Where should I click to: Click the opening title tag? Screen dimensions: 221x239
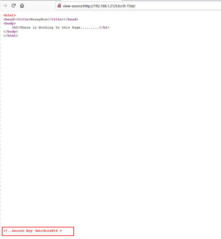coord(23,19)
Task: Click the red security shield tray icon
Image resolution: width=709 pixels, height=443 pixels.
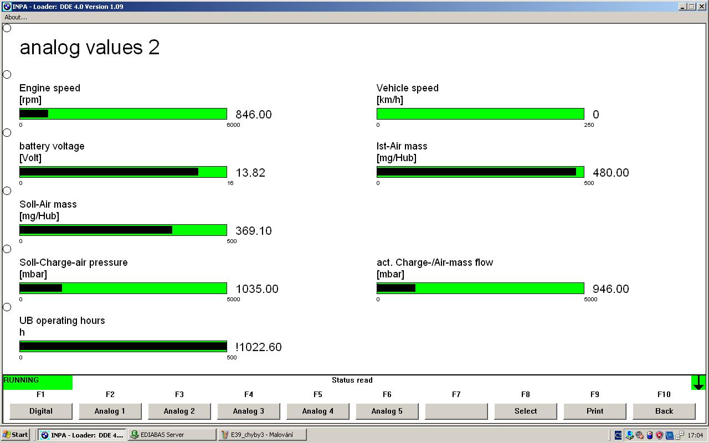Action: coord(659,435)
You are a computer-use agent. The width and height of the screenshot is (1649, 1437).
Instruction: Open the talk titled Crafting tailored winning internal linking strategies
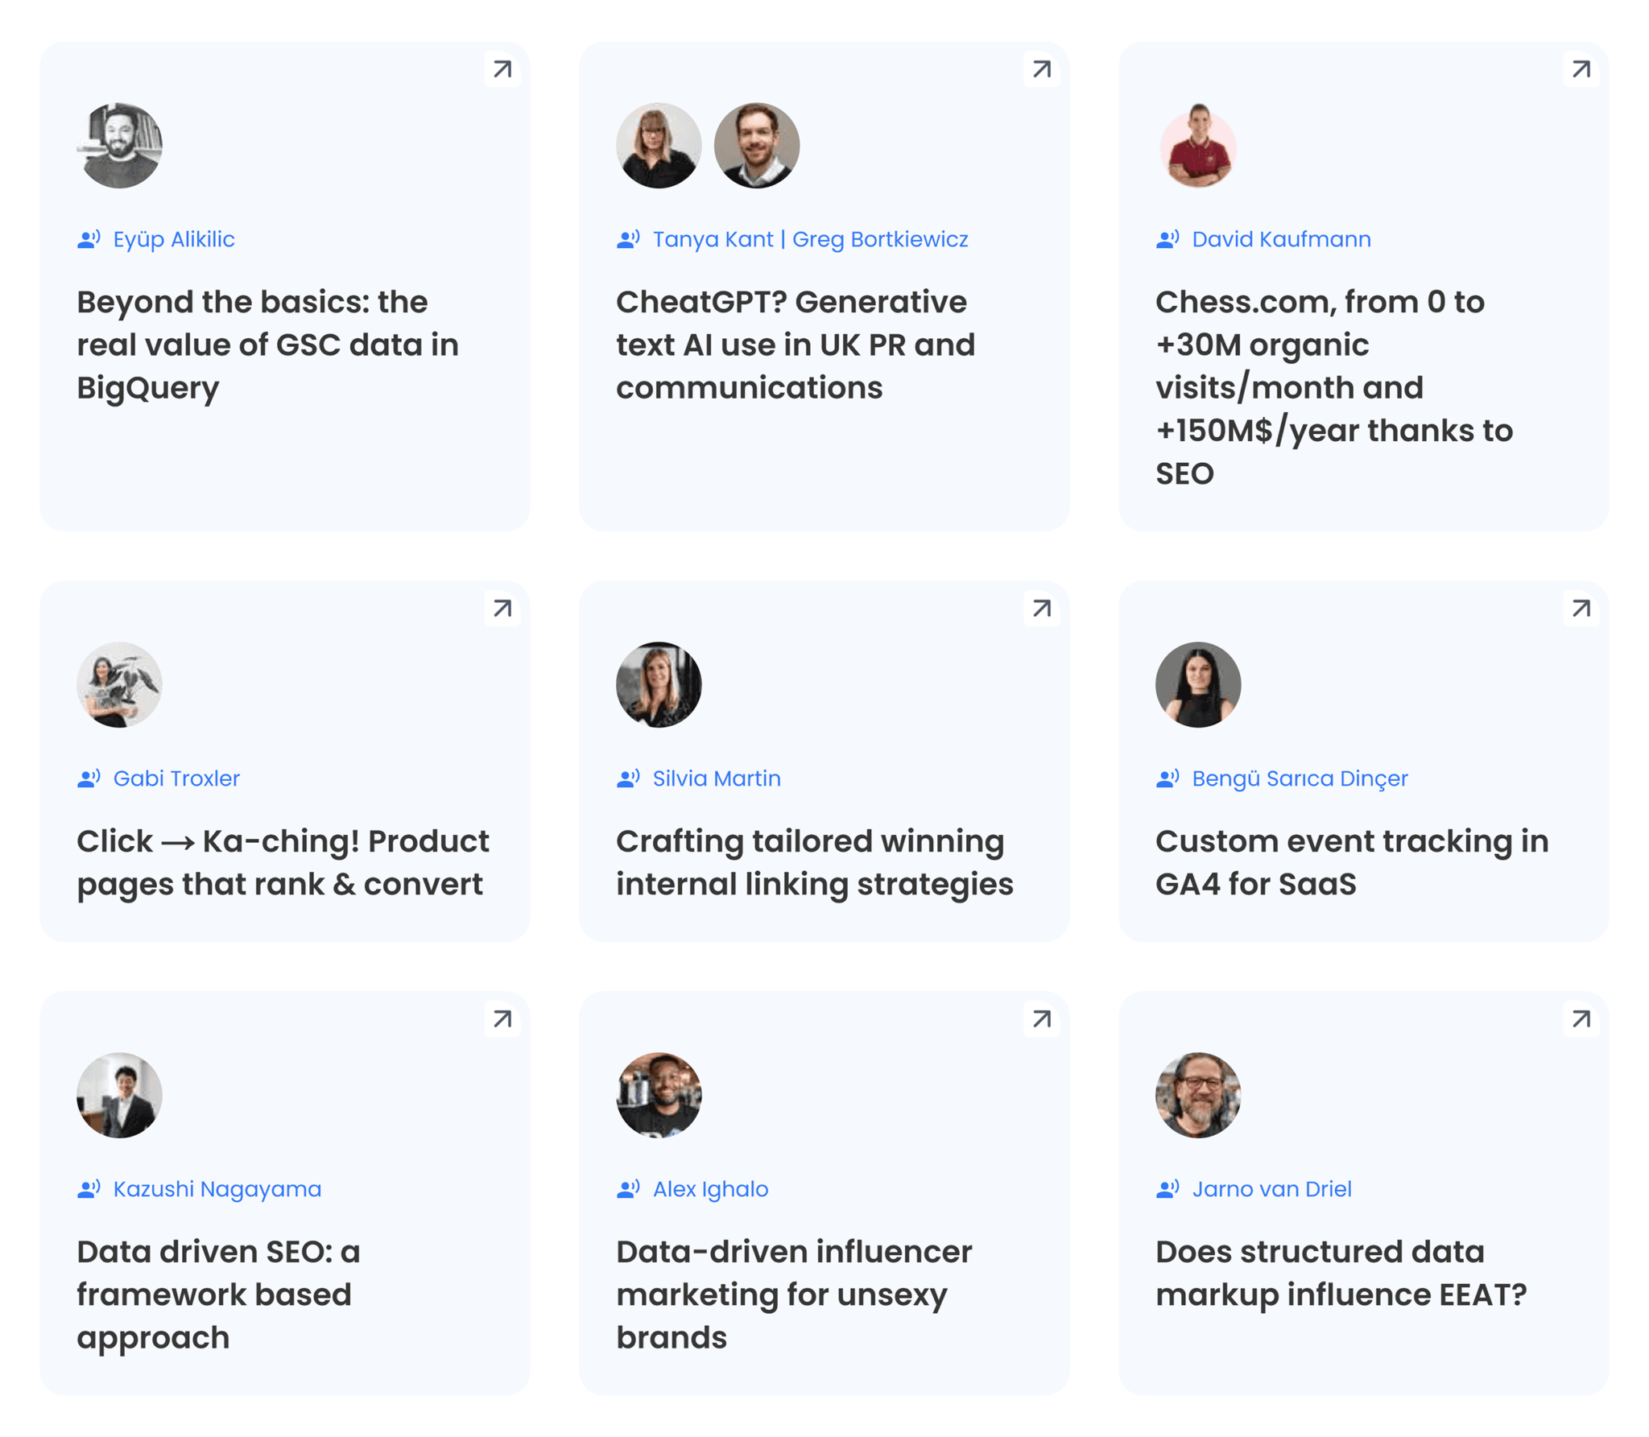coord(814,862)
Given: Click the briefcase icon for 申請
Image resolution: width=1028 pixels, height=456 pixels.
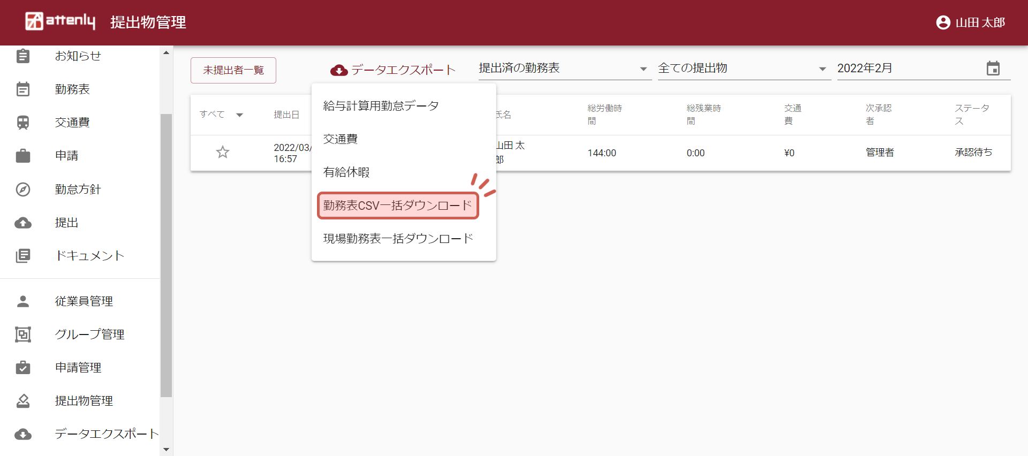Looking at the screenshot, I should pos(23,156).
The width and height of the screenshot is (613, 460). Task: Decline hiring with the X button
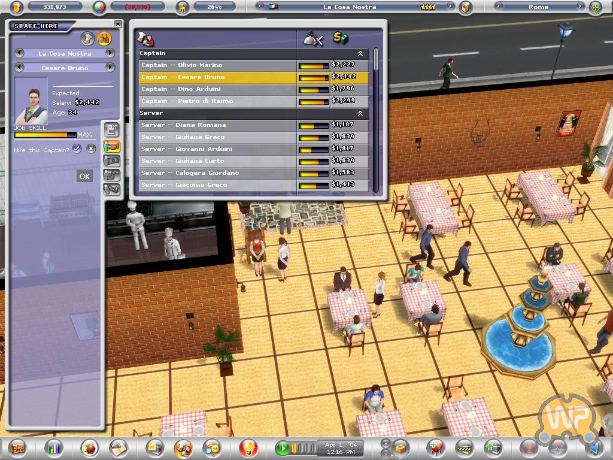(91, 149)
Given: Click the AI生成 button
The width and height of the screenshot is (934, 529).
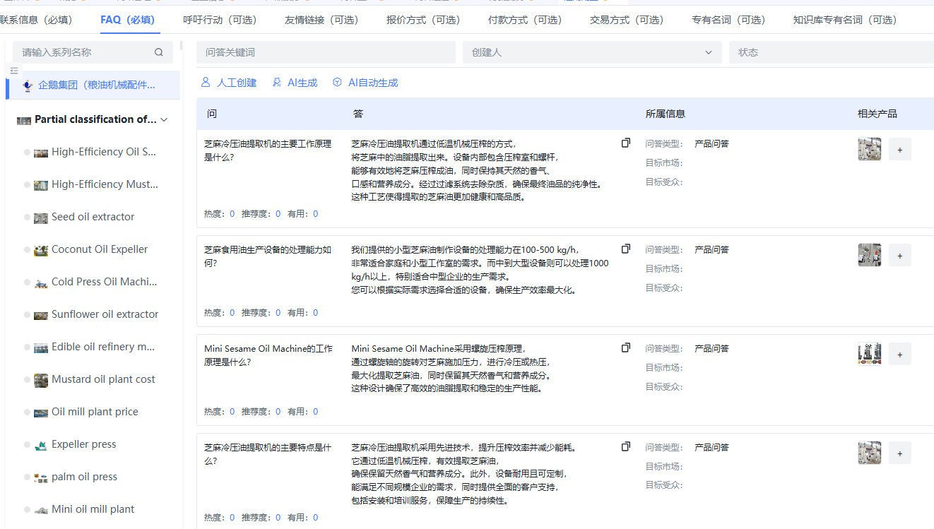Looking at the screenshot, I should pos(295,83).
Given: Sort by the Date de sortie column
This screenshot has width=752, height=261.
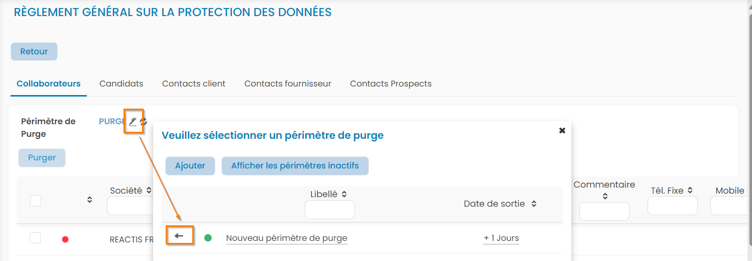Looking at the screenshot, I should click(x=534, y=204).
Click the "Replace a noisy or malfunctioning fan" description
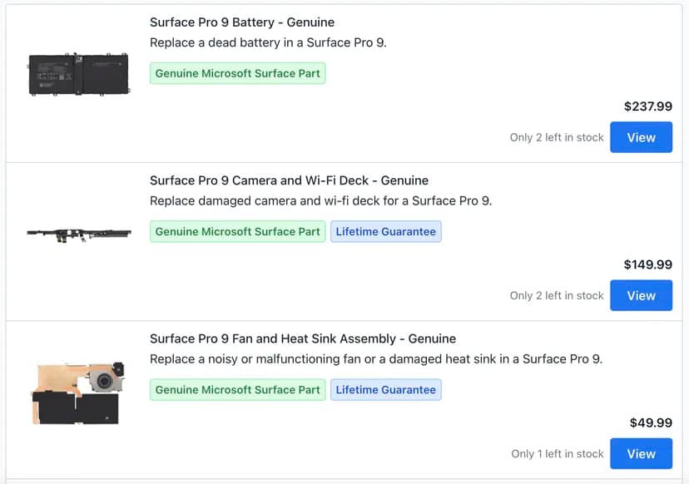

+ + + + + + +

### [WHAT THE EXERCISE ASKS]
If a line of the data holds the string "icon", list it.

### [REPLY TO THE EXERCISE]
Task: Click the red security shield tray icon
Given: Click the briefcase icon for 申請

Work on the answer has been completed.